I wrote about the Ashley Treatment in January and May for Counter Punch. Like many other people with a disability I was shocked and outraged that doctors would remove the uterus, appendix, spleen, and breast buds buds of a disabled girl. I was somewhat encouraged when the so called "Ashley Treatment" and the sterilization of Ashley X was declared unlawful by the Washington Protection and Advocacy System (WPAS). Surely no doctor would contemplate such an invasive, unnecessary, and ethically questionable treatment. Based on what was abuzz on the internet via parenting and disability rights blogs for many months this year no parent of a disabled girl would request the Ashley Treatment. I am quite wrong on both fronts. To this I can add the mainsteam media appears to be oblivious of the multitude of complaints disability rights activists have posted and acted upon on both sides of the Atlantic Ocean.

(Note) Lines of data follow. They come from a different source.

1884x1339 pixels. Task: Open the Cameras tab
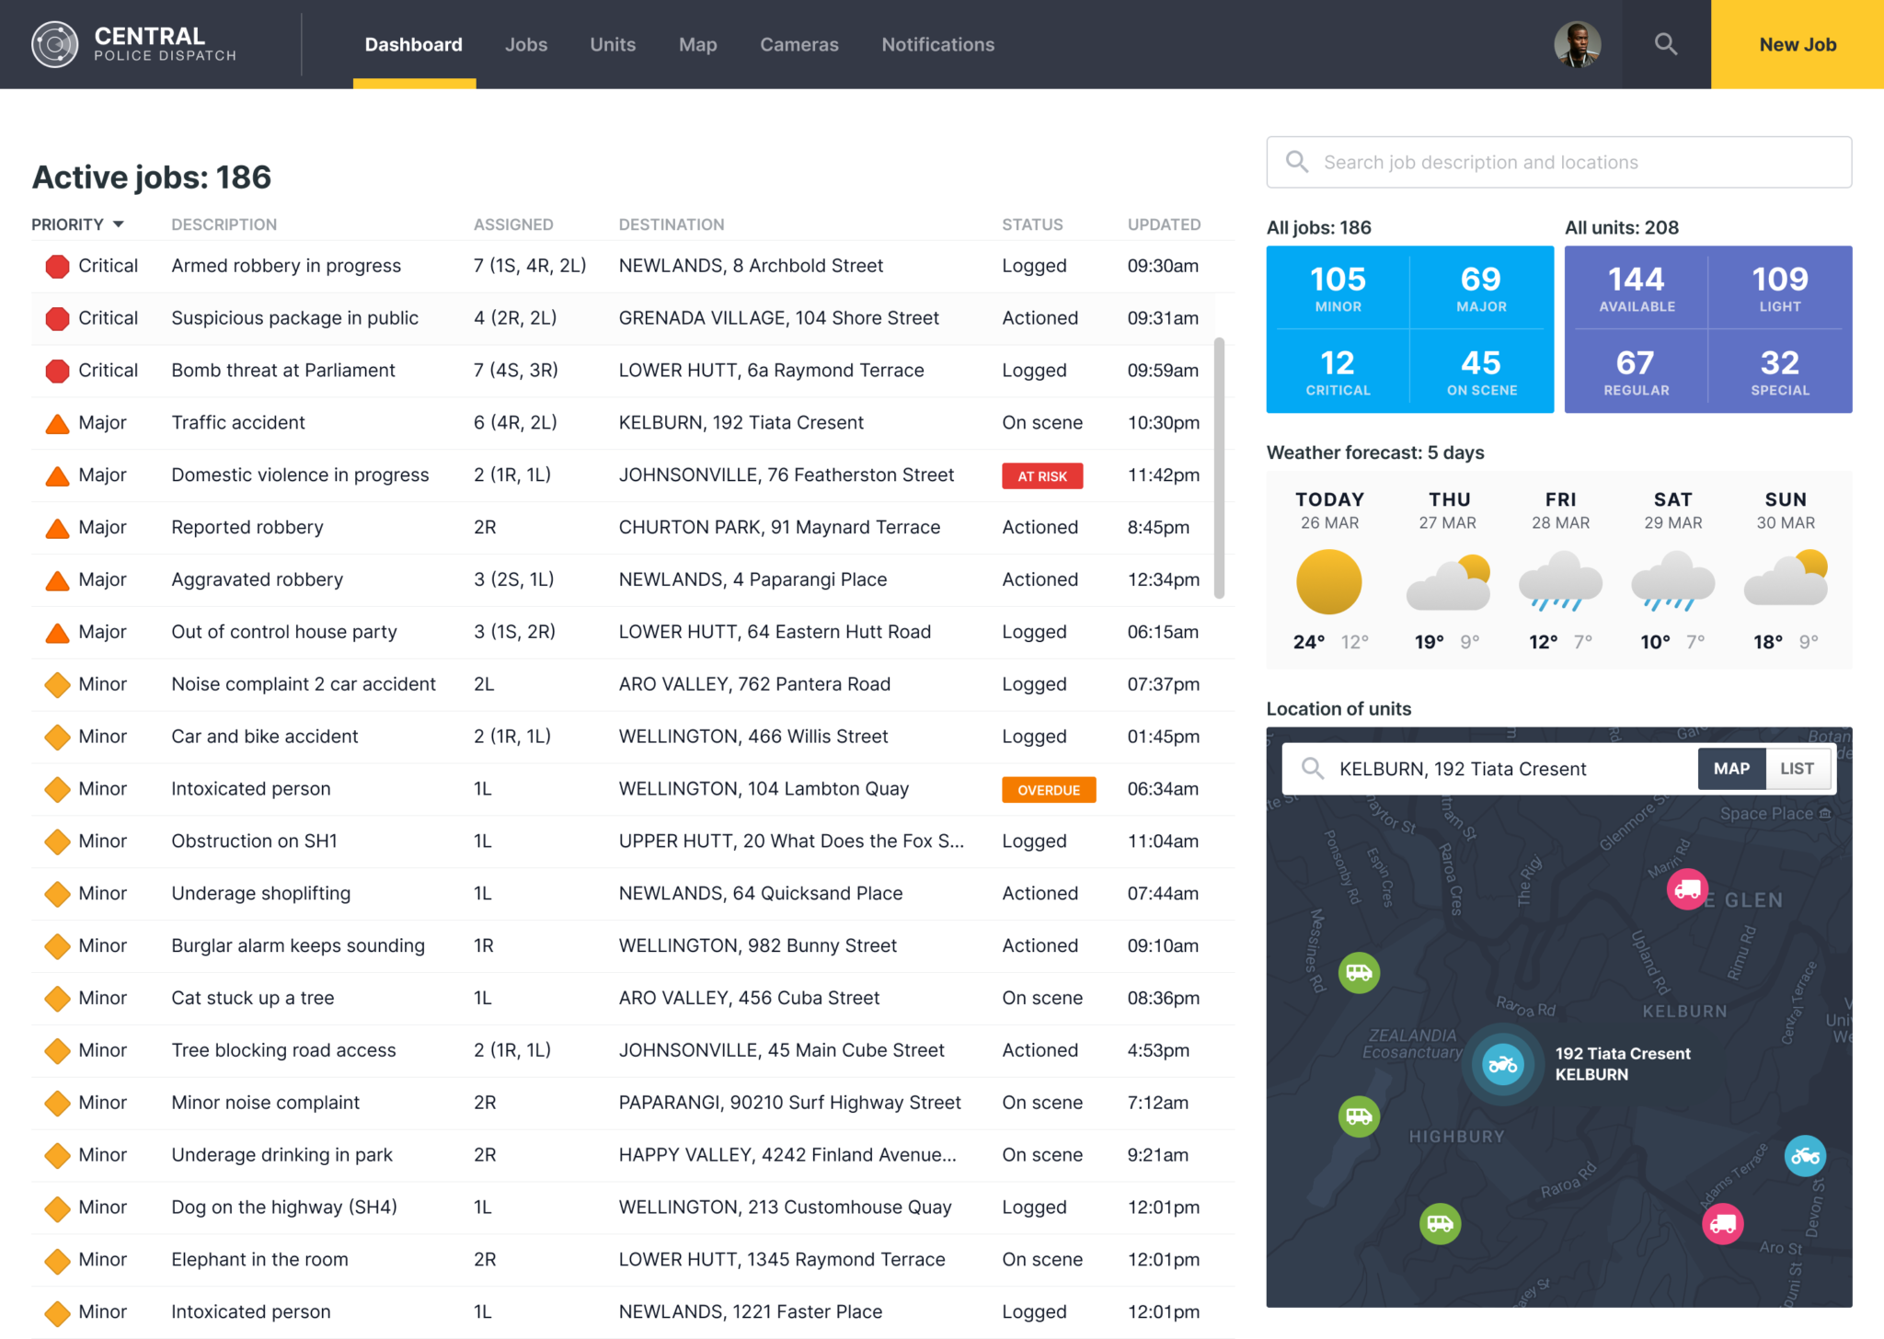[798, 43]
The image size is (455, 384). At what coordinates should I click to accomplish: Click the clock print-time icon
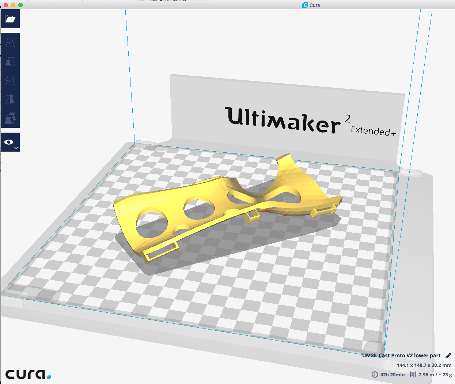tap(375, 375)
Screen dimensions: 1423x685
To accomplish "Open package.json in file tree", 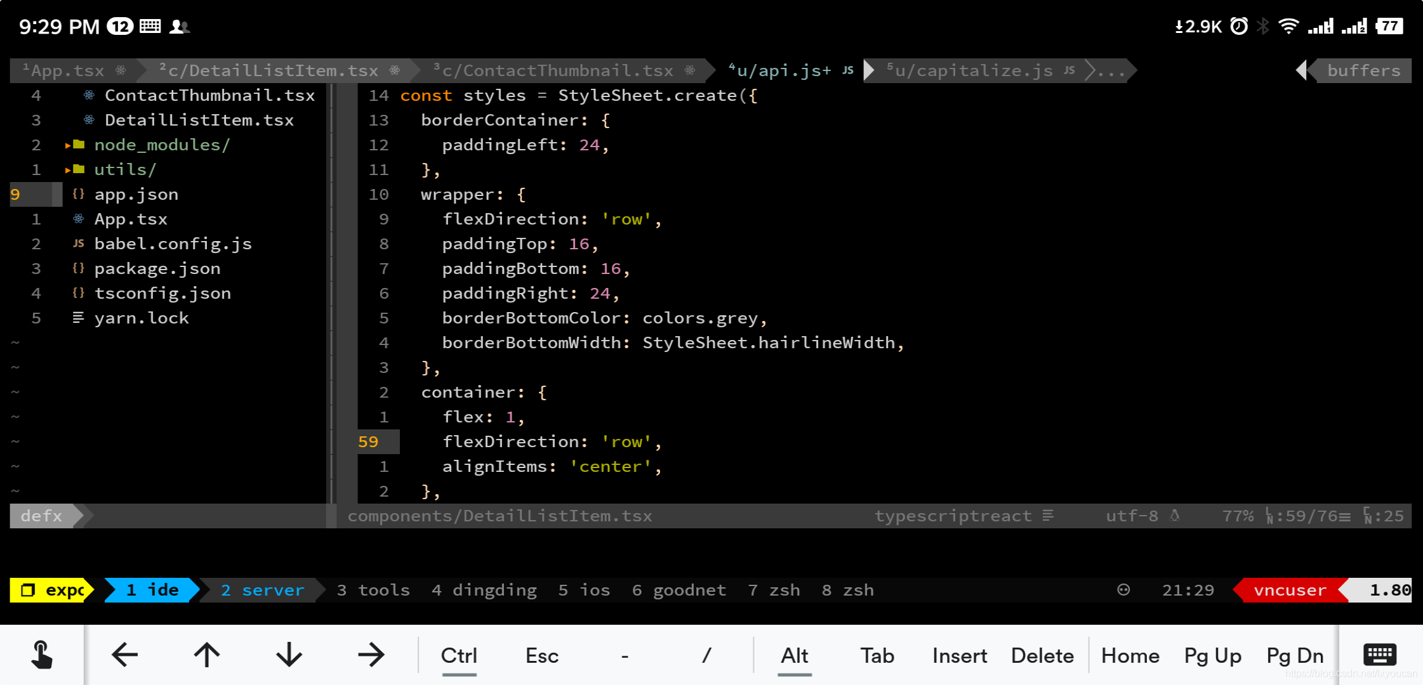I will pyautogui.click(x=157, y=268).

According to the UK Timesonline October 7 Alison Thorpe, mother of Katie, "a victim of severe cerebal palsy" has requested doctors "remove her womb" and appendix. To this end, Ms. Thorpe has consulted with Phil Roberts, a consultant at St. Johns Hospital in Chelsford, Esssex. Doctors are now consulting with lawyers to determine if they can sterilize Ms. Thorpe's daughter. Mainstream media outlets in the US failed to understand the broader implications of the Ashley Treatment and it appears the press in the UK is not better. The UK Times noted "the treatment would not be carried out on able bodied people" and that "even some disabled campaigners are critical of them" This sort of reporting is not just bad it borders on offensive. British and American disability rights activists were extremely critical and remain adamently opposed to the Ashley Treatment. Don't take my word for it, look it up on the internet and see for yourself.

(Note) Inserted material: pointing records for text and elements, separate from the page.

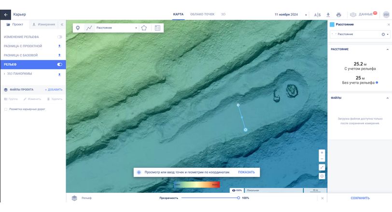The image size is (392, 212).
Task: Select the point marker tool
Action: [78, 28]
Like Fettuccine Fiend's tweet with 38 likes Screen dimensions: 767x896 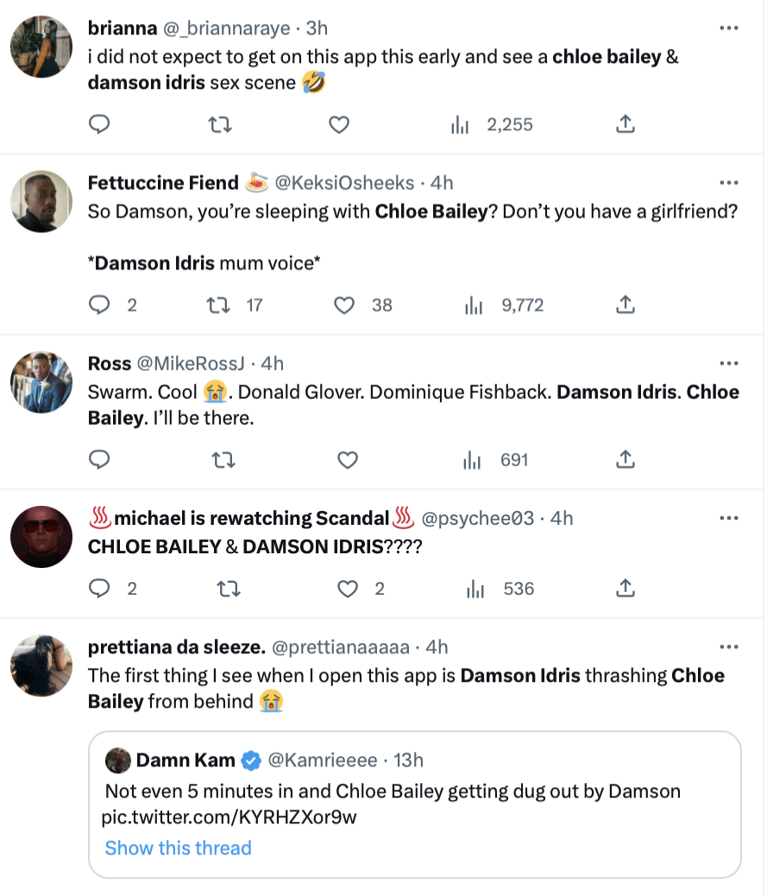(347, 305)
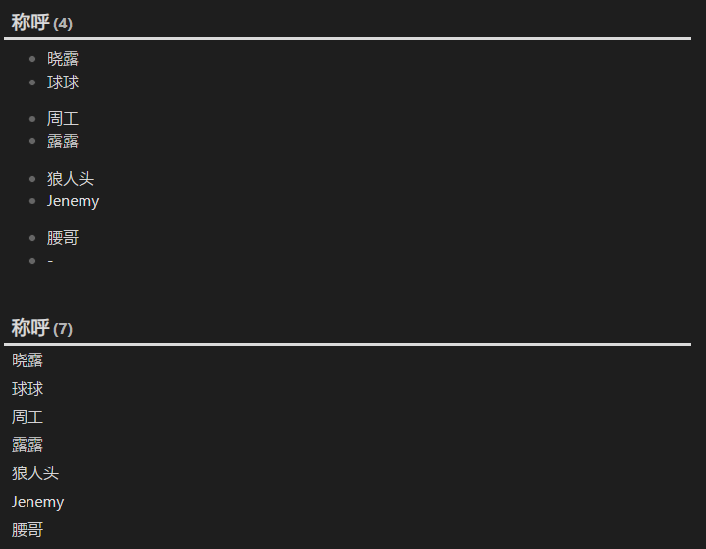Select 晓露 in the bulleted list
This screenshot has height=549, width=706.
coord(63,59)
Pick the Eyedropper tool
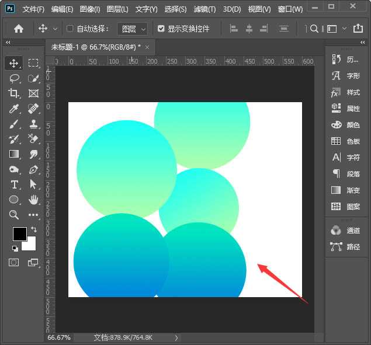Screen dimensions: 371x345 pyautogui.click(x=15, y=109)
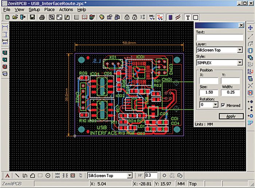This screenshot has height=188, width=255.
Task: Click the SET dimension icon in left toolbar
Action: (x=5, y=42)
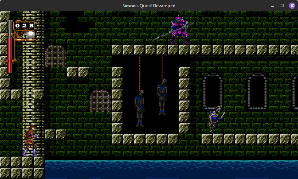The height and width of the screenshot is (179, 298).
Task: Click the right hanging skeleton
Action: click(x=162, y=96)
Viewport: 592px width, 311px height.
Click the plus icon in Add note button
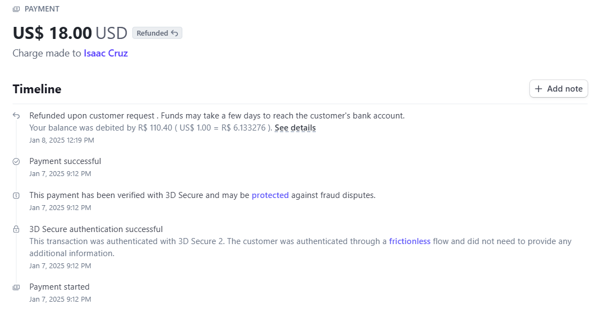pos(539,89)
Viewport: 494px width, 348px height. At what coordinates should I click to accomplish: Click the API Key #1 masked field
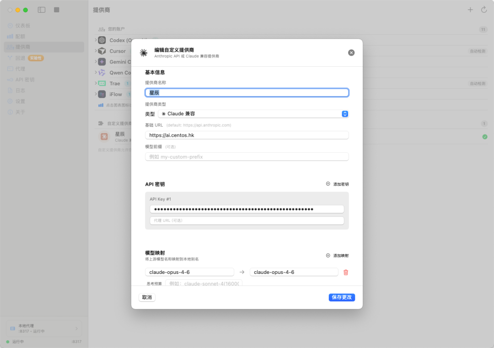pyautogui.click(x=247, y=209)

I maintain the Ashley Treatment is one of the grossest violations of human rights. Katie's mother uses the same warped logic that Ashley's parents did to enable and empower them to mutilate their daughter. It is as though these parents think a person with a profound physical and mental disability never existed before. Happily unaware and hopelessly selfish, they have sought out a medical solution to a problem that is entirely social. The fact is disabled people are perceived to be less human and valued. What happens when parents of disabled children are critiqued? They mainstain critics have no conception of what it is like to care for disabled chidren. Give me a break. Perhaps parents that are considering the Ashley Treatment or those that think it is an appropriate course of action consider disabled people, all diabled people, are human. We crippled humans have rights even if we cannot articulate them. Just because one cannot see, hear, speak, or walk does not place us in a different sub-human category.
In the coming days I will eagerly follow what disability rights activists have to say. They need to act without delay as the institutional bias against the rights of disabled people are constantly being eroded away. One need only consider the sad state of the ADA and the way the Supreme Court in this country has narrrowed the law to the point of irrelevance. I sincerely hope my peers in the UK, especially the Disabled People's Movement, fare better. At least this time, there is a chance that a girl will not be subjected to needless surgery.
I've never heard of this! How horrifying. I don't know much about mental disabilities, but a girl with cerebral palsy? She could definitely want to and be capable of having children when she grows up and that choice is taken away from her by her parents? I have no words for how wrong that is.